The input:
>> START

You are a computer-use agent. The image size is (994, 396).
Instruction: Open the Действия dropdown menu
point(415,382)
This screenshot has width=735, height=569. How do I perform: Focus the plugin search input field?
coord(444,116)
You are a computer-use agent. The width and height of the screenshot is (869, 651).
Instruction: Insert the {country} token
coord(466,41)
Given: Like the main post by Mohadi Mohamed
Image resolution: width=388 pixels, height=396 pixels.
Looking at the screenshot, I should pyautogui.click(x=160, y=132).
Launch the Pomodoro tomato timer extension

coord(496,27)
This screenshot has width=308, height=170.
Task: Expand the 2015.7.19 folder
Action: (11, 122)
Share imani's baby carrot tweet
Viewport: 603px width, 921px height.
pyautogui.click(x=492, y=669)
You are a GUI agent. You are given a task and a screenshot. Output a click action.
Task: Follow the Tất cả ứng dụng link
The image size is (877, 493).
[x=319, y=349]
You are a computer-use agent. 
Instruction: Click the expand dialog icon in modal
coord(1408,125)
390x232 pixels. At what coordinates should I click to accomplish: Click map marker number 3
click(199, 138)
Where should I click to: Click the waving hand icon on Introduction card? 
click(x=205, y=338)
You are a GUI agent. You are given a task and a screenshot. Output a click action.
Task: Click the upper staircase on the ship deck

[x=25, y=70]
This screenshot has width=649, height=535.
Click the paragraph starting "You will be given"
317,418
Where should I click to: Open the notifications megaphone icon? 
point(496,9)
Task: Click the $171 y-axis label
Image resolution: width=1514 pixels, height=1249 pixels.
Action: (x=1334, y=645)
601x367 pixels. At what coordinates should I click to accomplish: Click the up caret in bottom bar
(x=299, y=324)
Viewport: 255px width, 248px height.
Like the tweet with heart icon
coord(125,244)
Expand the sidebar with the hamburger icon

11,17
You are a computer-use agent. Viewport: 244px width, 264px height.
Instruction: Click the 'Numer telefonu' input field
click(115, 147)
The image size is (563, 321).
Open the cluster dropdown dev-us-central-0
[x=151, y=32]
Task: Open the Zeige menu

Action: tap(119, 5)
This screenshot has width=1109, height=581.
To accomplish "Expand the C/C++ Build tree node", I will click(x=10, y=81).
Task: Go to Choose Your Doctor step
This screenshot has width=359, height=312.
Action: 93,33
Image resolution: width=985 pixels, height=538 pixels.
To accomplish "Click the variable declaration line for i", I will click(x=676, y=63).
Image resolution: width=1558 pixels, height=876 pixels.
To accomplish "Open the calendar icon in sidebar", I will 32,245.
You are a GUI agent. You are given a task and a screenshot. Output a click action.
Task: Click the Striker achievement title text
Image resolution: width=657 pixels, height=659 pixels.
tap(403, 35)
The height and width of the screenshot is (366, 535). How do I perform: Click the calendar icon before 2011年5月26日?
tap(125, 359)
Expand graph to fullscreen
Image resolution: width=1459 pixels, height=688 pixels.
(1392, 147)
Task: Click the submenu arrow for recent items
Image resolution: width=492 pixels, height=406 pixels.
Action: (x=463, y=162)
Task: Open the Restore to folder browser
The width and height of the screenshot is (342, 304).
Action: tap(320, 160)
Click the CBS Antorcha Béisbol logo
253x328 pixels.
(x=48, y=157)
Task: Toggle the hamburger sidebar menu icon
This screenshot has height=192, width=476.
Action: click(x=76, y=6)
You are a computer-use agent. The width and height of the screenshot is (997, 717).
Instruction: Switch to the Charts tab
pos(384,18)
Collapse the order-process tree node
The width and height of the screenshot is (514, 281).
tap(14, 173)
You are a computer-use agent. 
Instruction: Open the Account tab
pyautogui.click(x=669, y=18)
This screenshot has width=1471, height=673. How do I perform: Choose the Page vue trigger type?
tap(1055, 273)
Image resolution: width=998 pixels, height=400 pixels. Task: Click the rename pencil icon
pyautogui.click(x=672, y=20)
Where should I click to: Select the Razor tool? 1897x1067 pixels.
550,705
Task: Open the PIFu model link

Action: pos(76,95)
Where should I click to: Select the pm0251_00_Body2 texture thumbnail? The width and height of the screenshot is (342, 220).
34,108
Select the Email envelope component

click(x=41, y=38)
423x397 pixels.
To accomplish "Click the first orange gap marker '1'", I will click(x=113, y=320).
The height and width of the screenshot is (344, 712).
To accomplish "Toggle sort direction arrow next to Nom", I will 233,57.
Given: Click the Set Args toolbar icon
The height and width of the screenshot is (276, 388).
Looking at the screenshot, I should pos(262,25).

>> END

What the task requires:
Recast the entries from the very start through the line containing "coord(466,41)", inclusive, as a Markdown table with the columns No. and Text. Number each line and leave out blank lines.

Response to the task:
| No. | Text |
|---|---|
| 1 | You are a computer-use agent. The image size is (994, 396). |
| 2 | Instruction: Open the Действия dropdown menu |
| 3 | point(415,382) |
| 4 | This screenshot has width=735, height=569. How do I perform: Focus the plugin search input field? |
| 5 | coord(444,116) |
| 6 | You are a computer-use agent. The width and height of the screenshot is (869, 651). |
| 7 | Instruction: Insert the {country} token |
| 8 | coord(466,41) |